In situ hybridization with fluorochrome-labeled cloned DNA for quantitative determination of the homologous mRNA in individual cells.

The transcriptional activity of genes may provide a reliable parameter for the ability of cells to synthesize and express gene products. In order to detect such transcription products not only qualitatively but also quantitatively, a method was developed to fluorochrome label cloned DNA coding for part of the constant fragment of the immunoglobulin mu-chain. Microfluorimetry of the bound fluorochrome allows a quantitative estimation of the amount of cloned DNA in the DNA-mRNA hybrids formed in the cytoplasm of individual cells by in situ hybridization and thus a quantitative estimation of the respective mRNA content. Moreover, upon appropriate preparation of the cells the simultaneous quantitative detection of surface antigenic properties with antibodies labeled with a second fluorochrome is possible. Such a cell preparation procedure was optimized according to the highest signal obtainable. In the system chosen, exemplary cells from normal donors and different lymphoproliferative disorders were investigated for their ability to express the immunoglobulin mu-chain.
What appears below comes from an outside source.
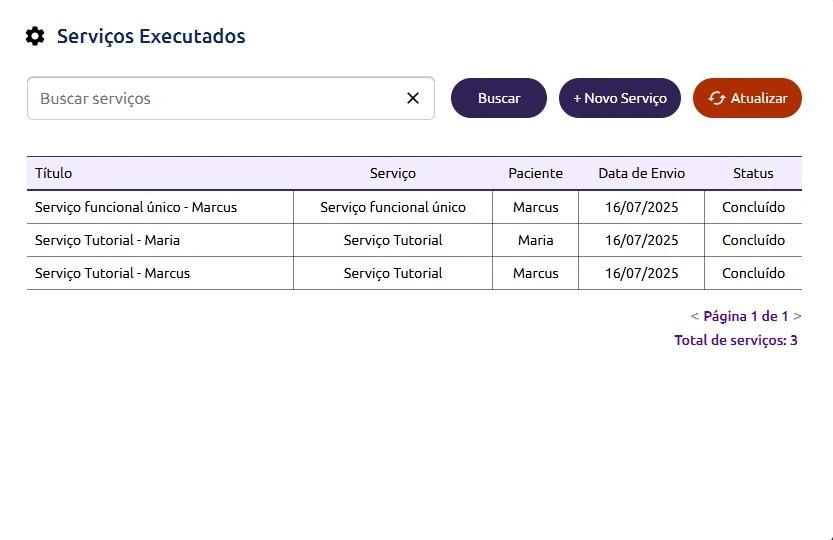833x540 pixels.
Task: Go to next page with > arrow
Action: (797, 316)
Whereas a B-CLL was positive for the mu-mRNA and a T-CLL was negative for it as expected, a number of non-T non-B cALLs contained varying fractions of mu-mRNA positive cells with varying intensities. This method will allow a more exact definition of differentiative steps in B-cell development with respect to surface antigenic pattern, activation of the immunoglobulin genes, first of all the mu-gene, and immunoglobulin content and expression. The same method can also be applied to other gene sequences for which cloned DNA fragments or cDNA is available, and for which the transcriptional activity in cells of defined surface antigenic properties is to be determined.